Une jeune femme avait accepté de participer à une émission de télé réalité intitulée « l‘île de la tentation » en signant un règlement dit de « participation ». Ce dernier énonce le concept de ce jeu télévisé en le définissant de la manière suivante « quatre couples non mariés, non pacsés, sans enfants, testent leurs sentiments mutuels lors d‘un séjour d‘une durée de douze jours sur une île exotique, séjour pendant lequel ils sont filmés dans leur quotidien,, notamment pendant les activités (…) qu‘ils partagent avec des célibataires de sexe opposé (…) à l‘issue de ce jeu, les participants font le point sur leurs sentiments envers leur partenaire (…) il n‘y a ni gagnant ni prix ». Ayant signé le règlement édicté par la société de production, la participante s‘était alors expressément engagée à être filmée jour et nuit et à autoriser à la société toute utilisation ou exploitation de son image pendant une durée de cinq ans.
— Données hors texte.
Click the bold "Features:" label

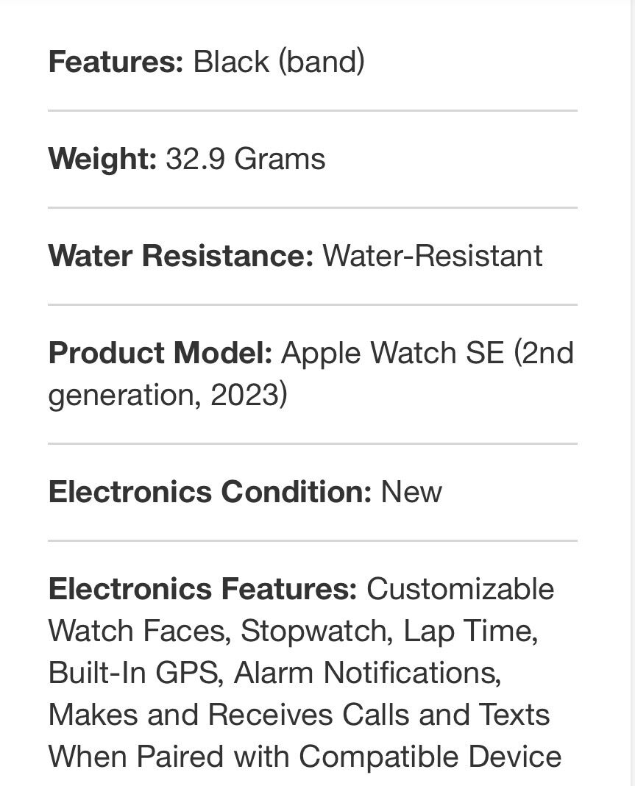click(x=116, y=62)
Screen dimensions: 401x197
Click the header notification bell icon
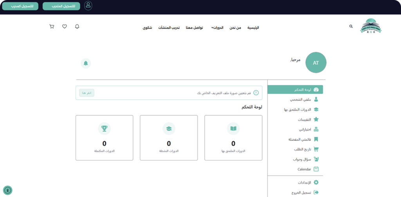(x=77, y=27)
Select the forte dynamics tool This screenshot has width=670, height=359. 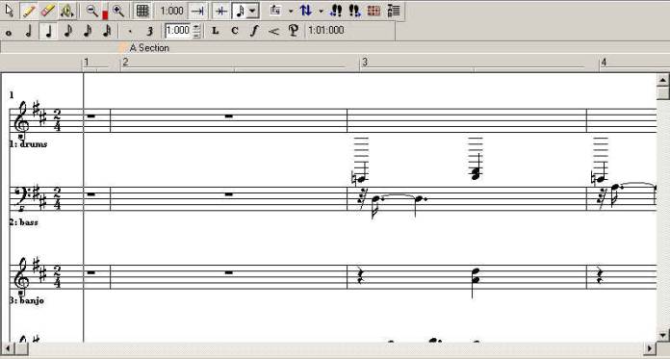254,31
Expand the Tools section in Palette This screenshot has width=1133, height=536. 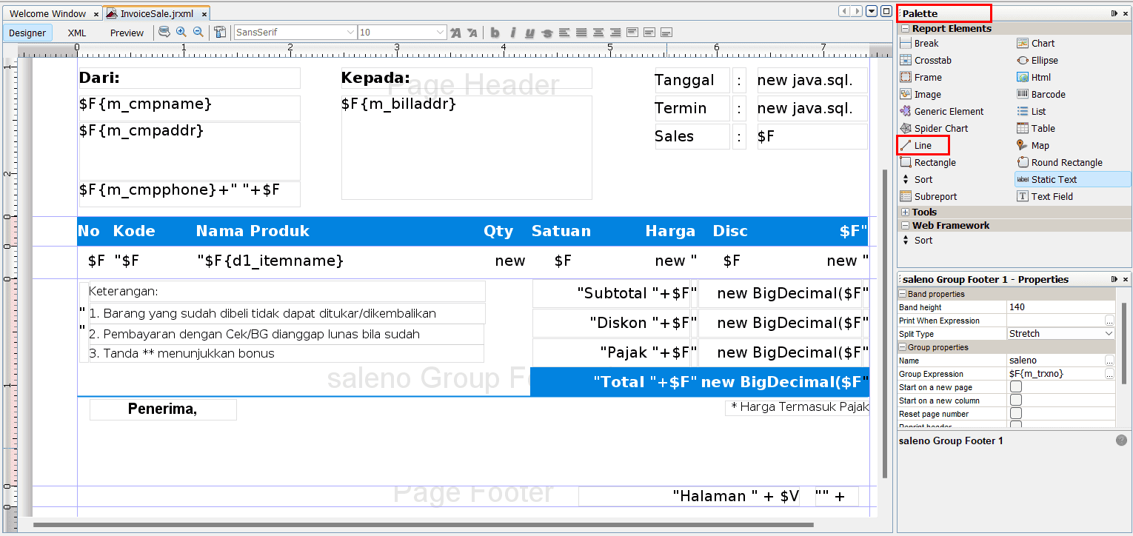(x=905, y=212)
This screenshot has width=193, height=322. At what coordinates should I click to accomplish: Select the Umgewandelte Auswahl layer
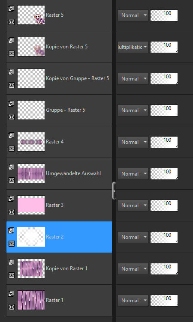(59, 173)
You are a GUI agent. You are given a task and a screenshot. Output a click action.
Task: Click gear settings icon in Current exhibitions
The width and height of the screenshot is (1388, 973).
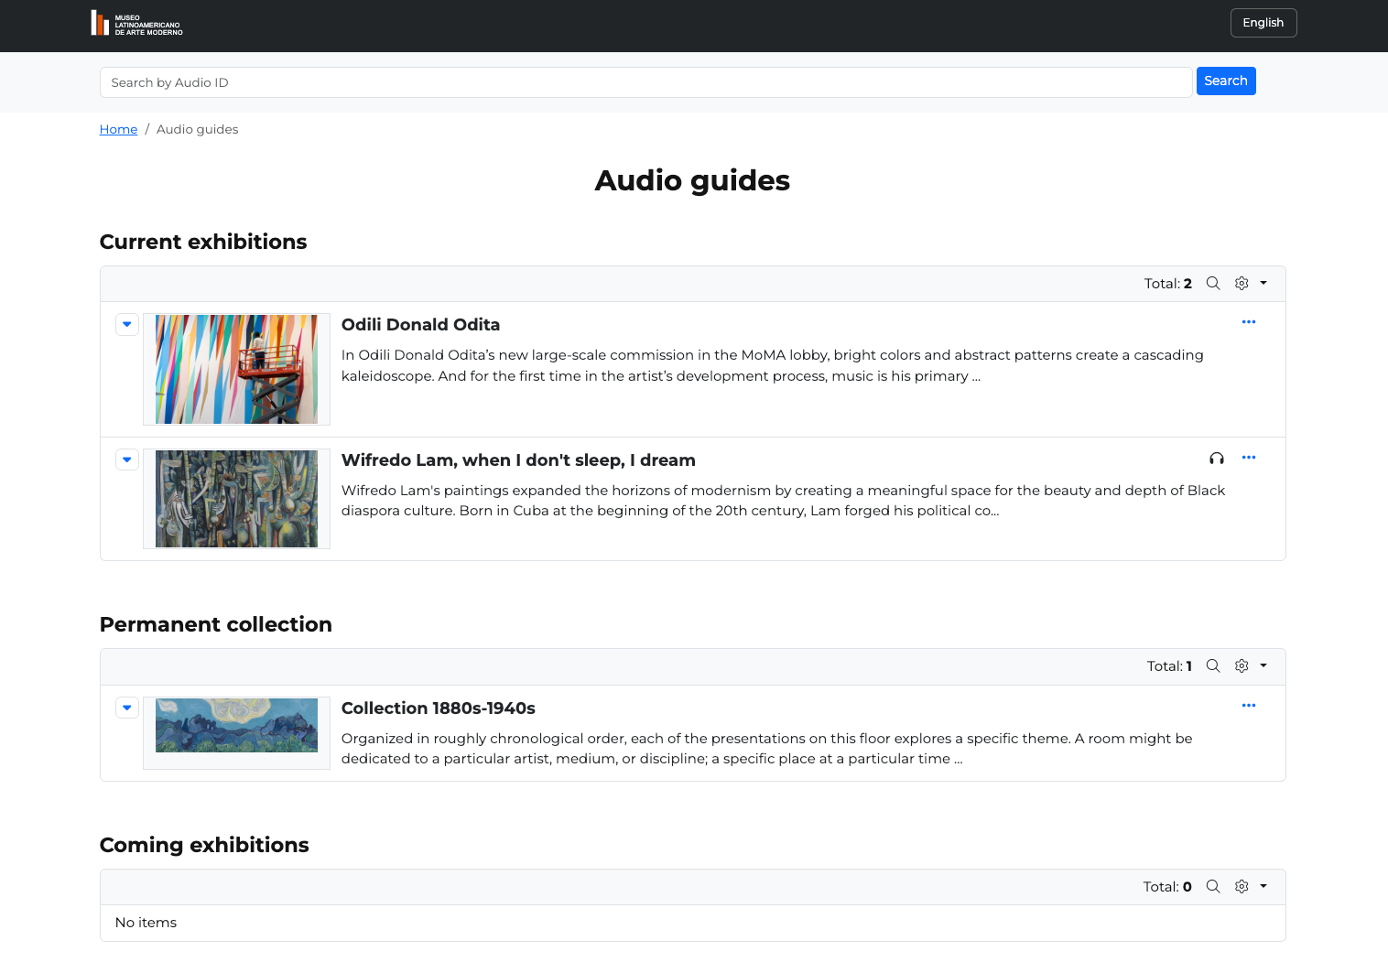click(x=1242, y=284)
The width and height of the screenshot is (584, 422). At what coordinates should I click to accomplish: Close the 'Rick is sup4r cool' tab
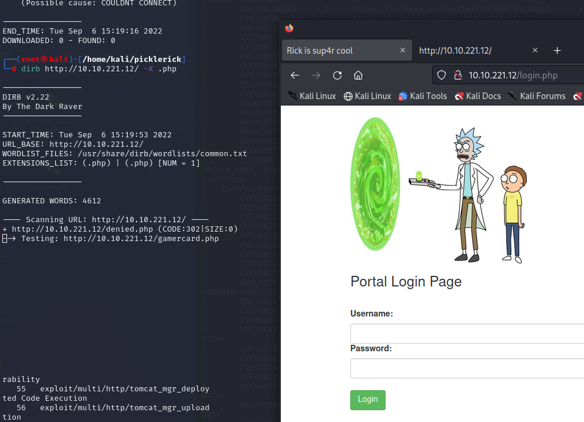coord(403,51)
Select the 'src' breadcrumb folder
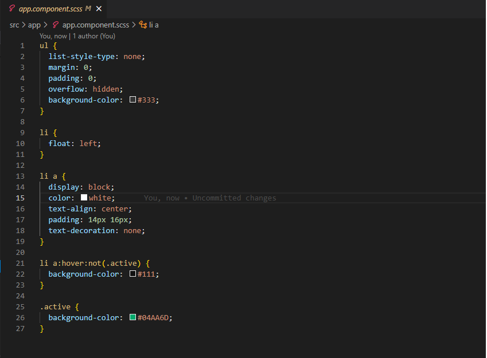Image resolution: width=487 pixels, height=358 pixels. pyautogui.click(x=14, y=25)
En retour, la société prenait en charge le paiement des billets d‘avion, les frais occasionnés par et pendant la durée du séjour. Cette dernière s‘engageait également à verser la somme de 1525 euros à l‘intéressée en guise de « garantie non remboursable », dans les huit jours suivant la fin du tournage.
La candidate, considérant avoir en réalité exécuté un travail subordonné et rémunéré, décide de saisir le conseil des prud‘hommes afin d‘obtenir la requalification du règlement litigieux en contrat de travail à durée indéterminée.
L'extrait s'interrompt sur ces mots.